- [AIM OF THE TASK] Can you put the listing below into a JSON list of strings, one string per line, with blank lines left out?

* begin DATA ENTRIES *

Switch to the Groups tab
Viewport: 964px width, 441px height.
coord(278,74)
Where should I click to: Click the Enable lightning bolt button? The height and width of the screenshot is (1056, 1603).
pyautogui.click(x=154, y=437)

* end DATA ENTRIES *

- [SOLUTION TO THIS PROBLEM]
[
  "Switch to the Groups tab",
  "Viewport: 964px width, 441px height.",
  "coord(278,74)",
  "Where should I click to: Click the Enable lightning bolt button? The height and width of the screenshot is (1056, 1603).",
  "pyautogui.click(x=154, y=437)"
]